EXERCISE GOAL
Please restate the material below word for word, from the first line through the one that contains "Task: Enable the Кровавая луна checkbox", inclusive.

DATASET EXTRACT
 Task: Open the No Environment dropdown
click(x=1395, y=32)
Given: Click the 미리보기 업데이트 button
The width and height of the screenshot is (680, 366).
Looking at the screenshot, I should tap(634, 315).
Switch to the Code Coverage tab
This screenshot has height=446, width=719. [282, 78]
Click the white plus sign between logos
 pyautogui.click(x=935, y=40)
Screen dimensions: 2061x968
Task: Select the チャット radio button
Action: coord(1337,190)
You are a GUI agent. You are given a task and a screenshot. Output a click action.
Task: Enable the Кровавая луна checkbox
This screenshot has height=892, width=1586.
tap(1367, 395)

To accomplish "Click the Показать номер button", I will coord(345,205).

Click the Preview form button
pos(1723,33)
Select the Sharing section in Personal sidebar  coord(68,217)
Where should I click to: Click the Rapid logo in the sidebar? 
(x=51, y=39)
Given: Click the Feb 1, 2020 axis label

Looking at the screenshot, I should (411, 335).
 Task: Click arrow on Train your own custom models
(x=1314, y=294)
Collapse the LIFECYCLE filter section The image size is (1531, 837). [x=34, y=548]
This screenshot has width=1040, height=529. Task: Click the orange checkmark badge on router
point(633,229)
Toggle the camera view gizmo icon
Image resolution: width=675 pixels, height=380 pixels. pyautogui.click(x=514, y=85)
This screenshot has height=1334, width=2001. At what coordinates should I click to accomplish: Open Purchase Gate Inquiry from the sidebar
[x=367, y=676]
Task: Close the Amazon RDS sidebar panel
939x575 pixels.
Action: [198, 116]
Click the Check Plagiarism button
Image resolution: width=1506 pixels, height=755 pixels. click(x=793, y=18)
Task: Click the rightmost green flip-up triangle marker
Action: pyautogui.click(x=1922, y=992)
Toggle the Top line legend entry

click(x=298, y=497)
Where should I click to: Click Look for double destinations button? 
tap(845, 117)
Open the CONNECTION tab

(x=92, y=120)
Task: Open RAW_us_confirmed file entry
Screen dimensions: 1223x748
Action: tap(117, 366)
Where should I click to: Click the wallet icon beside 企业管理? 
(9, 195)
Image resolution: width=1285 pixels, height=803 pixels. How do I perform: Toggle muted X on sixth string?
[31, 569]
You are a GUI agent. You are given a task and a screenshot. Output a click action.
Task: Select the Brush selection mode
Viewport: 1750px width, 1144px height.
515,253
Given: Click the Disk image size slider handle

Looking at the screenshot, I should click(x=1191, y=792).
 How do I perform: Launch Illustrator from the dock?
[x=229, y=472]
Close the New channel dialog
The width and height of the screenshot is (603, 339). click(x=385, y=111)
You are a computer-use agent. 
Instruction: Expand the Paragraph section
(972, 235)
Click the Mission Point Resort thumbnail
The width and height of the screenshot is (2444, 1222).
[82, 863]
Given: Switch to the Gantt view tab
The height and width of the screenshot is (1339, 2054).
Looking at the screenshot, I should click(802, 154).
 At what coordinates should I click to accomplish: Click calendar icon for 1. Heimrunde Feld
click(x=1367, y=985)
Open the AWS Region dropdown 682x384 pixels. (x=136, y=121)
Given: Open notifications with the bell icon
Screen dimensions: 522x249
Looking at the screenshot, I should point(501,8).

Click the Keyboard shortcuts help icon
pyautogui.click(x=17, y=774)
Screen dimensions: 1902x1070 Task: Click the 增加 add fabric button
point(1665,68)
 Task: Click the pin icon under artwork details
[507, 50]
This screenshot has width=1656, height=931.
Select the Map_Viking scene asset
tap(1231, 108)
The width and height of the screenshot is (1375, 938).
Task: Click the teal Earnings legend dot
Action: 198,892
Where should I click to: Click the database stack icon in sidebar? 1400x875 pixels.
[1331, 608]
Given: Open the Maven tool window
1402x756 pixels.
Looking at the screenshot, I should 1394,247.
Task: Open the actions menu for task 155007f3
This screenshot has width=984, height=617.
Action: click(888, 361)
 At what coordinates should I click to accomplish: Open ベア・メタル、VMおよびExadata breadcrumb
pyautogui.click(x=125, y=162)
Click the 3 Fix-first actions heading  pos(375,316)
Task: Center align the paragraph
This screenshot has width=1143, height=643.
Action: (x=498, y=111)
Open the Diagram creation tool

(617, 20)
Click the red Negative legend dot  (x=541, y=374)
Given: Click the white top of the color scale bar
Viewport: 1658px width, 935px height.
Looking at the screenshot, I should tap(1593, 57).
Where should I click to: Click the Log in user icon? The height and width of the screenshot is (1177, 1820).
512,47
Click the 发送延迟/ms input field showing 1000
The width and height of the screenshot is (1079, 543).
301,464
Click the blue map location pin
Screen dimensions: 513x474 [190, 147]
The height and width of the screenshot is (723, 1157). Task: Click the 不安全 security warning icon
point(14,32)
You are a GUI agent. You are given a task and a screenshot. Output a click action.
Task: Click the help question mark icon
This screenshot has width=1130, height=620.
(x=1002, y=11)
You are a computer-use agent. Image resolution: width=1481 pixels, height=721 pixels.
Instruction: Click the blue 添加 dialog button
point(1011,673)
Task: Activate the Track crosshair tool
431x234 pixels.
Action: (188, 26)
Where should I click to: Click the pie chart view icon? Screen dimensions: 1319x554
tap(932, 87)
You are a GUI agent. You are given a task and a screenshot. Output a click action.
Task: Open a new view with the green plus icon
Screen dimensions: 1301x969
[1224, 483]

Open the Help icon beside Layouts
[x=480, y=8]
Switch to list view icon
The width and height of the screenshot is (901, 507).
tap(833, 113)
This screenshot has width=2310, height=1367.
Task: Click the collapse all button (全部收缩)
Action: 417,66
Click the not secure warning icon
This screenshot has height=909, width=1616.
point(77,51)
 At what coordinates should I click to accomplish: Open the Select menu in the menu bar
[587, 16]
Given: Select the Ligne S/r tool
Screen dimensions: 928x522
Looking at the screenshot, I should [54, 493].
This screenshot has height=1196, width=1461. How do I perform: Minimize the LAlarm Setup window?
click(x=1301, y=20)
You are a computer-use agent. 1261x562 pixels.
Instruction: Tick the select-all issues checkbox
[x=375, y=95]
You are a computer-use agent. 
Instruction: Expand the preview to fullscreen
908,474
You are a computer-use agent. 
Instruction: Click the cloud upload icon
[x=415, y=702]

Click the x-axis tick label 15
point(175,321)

SOLVED PROBLEM
 Task: Open the No Environment dropdown
click(x=1395, y=32)
Given: Click the 미리보기 업데이트 button
The width and height of the screenshot is (680, 366).
Looking at the screenshot, I should tap(634, 315).
Switch to the Code Coverage tab
This screenshot has height=446, width=719. [282, 78]
Click the white plus sign between logos
 pyautogui.click(x=935, y=40)
Screen dimensions: 2061x968
Task: Select the チャット radio button
Action: coord(1337,190)
You are a GUI agent. You are given a task and a screenshot. Output a click action.
Task: Enable the Кровавая луна checkbox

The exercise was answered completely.